Second, only around 5 million automobiles in America are “flexible-fuel vehicles” — cars that are equipped to run on a blend of 85 percent ethanol and 15 percent gasoline (known as E85). That’s out of 135 million registered passenger cars in the United States. Moreover, as the Dallas Morning News reported last year, the owners of almost all of these flex-fuel vehicles tend to fill them up with regular gas, owing to a scarcity of gas stations that sell E85. Simply mandating greater ethanol consumption won’t change that. A more drastic intervention — for example, requiring gas stations to sell E85 — would also be necessary. Some liberal groups have called for just that. Does Thompson agree with them? Conservative voters should hope not.

Thompson has cited high oil prices to defend his about-face on ethanol: “When I was in the Senate, I think oil was at $23 a barrel,” he told the Associated Press. But this is another red herring. Petroleum is a major input in the manufacture of ethanol — it is required not just to make ethanol, but to transport it to points of sale. In fact, there’s good evidence that making ethanol requires more petroleum than making gasoline does. So if high oil prices should make us want to use less oil, that’s an argument for diminishing our ethanol consumption right now, not boosting it.

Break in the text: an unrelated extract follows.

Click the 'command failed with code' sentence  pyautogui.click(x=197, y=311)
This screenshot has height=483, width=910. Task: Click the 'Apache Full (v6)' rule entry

None of this is to deny that there’s a legitimate market for ethanol. All gasoline is required to contain additives known as “oxygenates,” and ethanol is one of them. Gasoline blenders have turned increasingly to it since MBTE — another additive — was found to contaminate groundwater.

But the momentum behind federal support for ethanol militates toward production of far more than the market can absorb. The Energy Policy Act of 2005, which enacted the initial ethanol mandate of 7.5 billion gallons a year, encouraged the ethanol industry to increase production dramatically. Now, reports of an ethanol glut suggest that the industry has overproduced — something that tends to happen when companies make production decisions based on government mandates rather than market signals.

The ethanol glut is inefficient, but it’s bad in other ways too. The diversion of corn from use as food to ethanol production has led to higher food prices — a side-effect that has finally gotten Congress’s attention. As farmers grow more corn in hopes of selling it to ethanol makers, they also threaten to disrupt the water supply in some regions. That’s because farmers are both planting new corn on formerly uncultivated soil, and converting acres already under cultivation toward corn and away from other, less water-intensive food crops. To put the current expansion of corn production into perspective, consider that we have more corn growing on American soil right now than at any time since World War II, when the farms of Europe had been devastated by war and America was feeding two continents.

There is no excuse for Congress to bail out the ethanol industry again by doubling a mandate that should not exist in the first place. If any major 2008 presidential candidate aside from John McCain opposes this heavy-handed dirigisme, he or she has yet to say so. McCain, for his part, deserves credit for taking a clear-eyed view of ethanol subsidies — even as he jokes that he drinks “a glass of ethanol every morning.” That position on ethanol is quite possibly the most sober in Washington.